Economic theory predicts that the EITC would increase employment among single parent households who are out of the workforce but that it would reduce employment for two-parent households and also reduce the hours worked by those already in the labor force. In research with Nada Eissa, Hilary Hoynes finds that the EITC does have the intended effect of encouraging individuals to enter the work force, but that it does not have the unintended but theoretically predicted effect of reducing the hours that those individuals work.34  Hoynes and Eissa find a particularly strong positive relationship between EITC and the employment rates of single women with children, implying that it meaningfully rewards their entry into the work force.

In recent work with Marianne Bitler and Elira Kuka, Hilary Hoynes extends her earlier research to investigate whether the EITC actually responds to those in economic need as that need increases by examining what happens to EITC participation during a recession.35  Taking advantage of the differences among states in both the timing and severity of recent economic downturns, Hoynes finds that the EITC significantly reduces the effect of an increase in unemployment on the increase in the poverty rate for two-parent households (a one percent increase in unemployment leads to a six percent increase in two-parent EITC filers) but has only minimal effects for single parent households.

Although it is not well suited to aid single parent households that experience losses in employment during recessions, the EITC is a critical program for raising the incomes of working families and especially for encouraging labor force participation by single parent households. Together, Hoynes’s research demonstrates the significant social benefits that the EITC creates, including improvements in household incomes, workforce participation, and infant health, among others, and suggests that expansion and augmentation of the EITC could expand its impact.

KEY FINDINGS

  • Increases in the EITC can pull children out of poverty and improve health outcomes, such as low birth weights.
  • The EITC has provided important economic support to low-income households, especially to single parents entering the workforce.
  • During economic downturns, the EITC provides some income replacement to two-parent households where one parent is laid off but has only minimal effects for single parent households. 

BUILDING ASSETS

As the significant impacts of the EITC on children’s health and academic achievement imply, economic security is a basic building block of general well-being. Savings and assets are essential to make the most of educational opportunities, to make entrepreneurialism successful, to protect families in case of unemployment or illness, and to pay for retirement.

> **Records**:
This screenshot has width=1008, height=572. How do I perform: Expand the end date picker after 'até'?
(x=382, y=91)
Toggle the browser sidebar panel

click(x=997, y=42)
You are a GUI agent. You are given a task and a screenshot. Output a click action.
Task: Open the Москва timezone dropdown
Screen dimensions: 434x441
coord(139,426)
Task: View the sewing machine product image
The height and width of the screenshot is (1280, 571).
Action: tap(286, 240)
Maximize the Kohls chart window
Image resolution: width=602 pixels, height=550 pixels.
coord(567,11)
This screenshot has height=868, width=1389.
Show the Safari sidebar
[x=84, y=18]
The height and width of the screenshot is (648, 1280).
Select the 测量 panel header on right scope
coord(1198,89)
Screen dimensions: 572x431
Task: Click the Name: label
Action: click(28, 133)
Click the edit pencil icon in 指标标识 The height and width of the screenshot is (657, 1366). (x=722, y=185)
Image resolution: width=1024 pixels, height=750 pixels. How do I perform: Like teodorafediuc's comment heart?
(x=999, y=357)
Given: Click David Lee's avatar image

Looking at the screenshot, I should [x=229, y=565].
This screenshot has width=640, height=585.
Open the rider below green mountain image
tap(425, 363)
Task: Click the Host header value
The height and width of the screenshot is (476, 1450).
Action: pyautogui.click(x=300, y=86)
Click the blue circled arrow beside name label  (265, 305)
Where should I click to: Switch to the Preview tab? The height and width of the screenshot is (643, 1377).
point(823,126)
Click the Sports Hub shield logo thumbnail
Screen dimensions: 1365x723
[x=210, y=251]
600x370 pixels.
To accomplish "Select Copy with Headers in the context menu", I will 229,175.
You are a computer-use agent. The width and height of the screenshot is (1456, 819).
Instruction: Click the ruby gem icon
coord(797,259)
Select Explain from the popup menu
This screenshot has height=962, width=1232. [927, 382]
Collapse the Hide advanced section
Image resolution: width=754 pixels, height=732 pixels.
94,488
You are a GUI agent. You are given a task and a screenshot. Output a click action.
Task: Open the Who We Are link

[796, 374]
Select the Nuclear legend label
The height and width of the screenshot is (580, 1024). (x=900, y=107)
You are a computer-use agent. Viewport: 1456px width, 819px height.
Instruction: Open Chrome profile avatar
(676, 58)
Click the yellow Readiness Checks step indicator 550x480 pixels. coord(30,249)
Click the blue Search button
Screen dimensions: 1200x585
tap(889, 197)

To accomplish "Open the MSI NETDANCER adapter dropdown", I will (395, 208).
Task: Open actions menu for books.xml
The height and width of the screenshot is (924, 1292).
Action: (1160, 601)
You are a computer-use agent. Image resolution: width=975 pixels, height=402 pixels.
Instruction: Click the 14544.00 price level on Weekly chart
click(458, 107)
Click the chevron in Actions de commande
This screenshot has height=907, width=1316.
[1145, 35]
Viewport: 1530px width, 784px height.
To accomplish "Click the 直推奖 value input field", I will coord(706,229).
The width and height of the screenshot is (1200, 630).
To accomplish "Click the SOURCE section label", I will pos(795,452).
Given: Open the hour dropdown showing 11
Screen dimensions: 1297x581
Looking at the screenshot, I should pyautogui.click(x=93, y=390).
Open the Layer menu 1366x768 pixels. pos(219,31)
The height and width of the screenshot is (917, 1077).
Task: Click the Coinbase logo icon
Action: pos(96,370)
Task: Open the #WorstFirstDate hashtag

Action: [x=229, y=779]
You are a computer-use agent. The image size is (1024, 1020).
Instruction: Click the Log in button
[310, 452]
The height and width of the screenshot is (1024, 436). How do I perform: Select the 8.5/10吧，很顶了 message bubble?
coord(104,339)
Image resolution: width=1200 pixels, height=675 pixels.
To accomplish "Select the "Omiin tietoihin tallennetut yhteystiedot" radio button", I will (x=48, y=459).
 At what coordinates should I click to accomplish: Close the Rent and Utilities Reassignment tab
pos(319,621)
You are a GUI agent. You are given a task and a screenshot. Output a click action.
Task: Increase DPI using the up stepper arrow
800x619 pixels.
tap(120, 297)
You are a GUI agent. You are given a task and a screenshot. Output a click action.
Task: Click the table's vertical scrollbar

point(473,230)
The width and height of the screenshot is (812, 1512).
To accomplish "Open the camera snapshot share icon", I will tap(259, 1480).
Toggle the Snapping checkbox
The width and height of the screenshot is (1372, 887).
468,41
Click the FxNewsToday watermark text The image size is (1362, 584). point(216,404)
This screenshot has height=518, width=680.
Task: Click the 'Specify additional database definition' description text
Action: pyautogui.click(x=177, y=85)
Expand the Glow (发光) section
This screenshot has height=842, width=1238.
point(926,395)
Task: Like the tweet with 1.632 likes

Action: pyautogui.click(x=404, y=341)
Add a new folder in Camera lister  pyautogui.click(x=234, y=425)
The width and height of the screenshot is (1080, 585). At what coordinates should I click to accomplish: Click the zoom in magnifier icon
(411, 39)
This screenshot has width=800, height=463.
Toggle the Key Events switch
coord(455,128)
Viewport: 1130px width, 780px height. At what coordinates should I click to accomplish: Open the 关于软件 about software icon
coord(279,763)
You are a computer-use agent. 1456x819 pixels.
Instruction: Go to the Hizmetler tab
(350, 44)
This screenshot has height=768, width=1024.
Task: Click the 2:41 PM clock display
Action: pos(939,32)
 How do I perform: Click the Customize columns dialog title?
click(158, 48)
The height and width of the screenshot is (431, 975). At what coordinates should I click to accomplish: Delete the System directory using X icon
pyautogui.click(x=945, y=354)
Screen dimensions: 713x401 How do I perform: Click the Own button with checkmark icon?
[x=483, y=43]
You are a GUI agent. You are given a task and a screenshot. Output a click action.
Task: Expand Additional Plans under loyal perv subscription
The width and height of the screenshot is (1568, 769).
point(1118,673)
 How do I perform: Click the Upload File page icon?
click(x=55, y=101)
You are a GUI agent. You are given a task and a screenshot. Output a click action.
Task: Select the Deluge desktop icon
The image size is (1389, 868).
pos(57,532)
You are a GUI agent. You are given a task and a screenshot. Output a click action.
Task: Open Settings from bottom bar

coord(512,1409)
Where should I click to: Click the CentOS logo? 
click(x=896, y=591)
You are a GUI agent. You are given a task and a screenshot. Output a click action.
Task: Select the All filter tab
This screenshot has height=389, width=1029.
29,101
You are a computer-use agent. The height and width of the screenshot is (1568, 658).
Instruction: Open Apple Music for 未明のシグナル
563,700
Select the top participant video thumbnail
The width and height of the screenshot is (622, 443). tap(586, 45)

> **To be done**:
Answer these questions from the EITC text:
(a) With whom did Hilary Hoynes carry out the research showing that the EITC encourages individuals to enter the work force?
(b) According to the text, a one percent increase in unemployment leads to what percentage increase in two-parent EITC filers?
(c) Under which heading does the statement that economic security is "a basic building block of general well-being" appear?
The data were drawn from a source separate from the EITC text.

> **Exercise answer**:
(a) Nada Eissa
(b) Six percent
(c) BUILDING ASSETS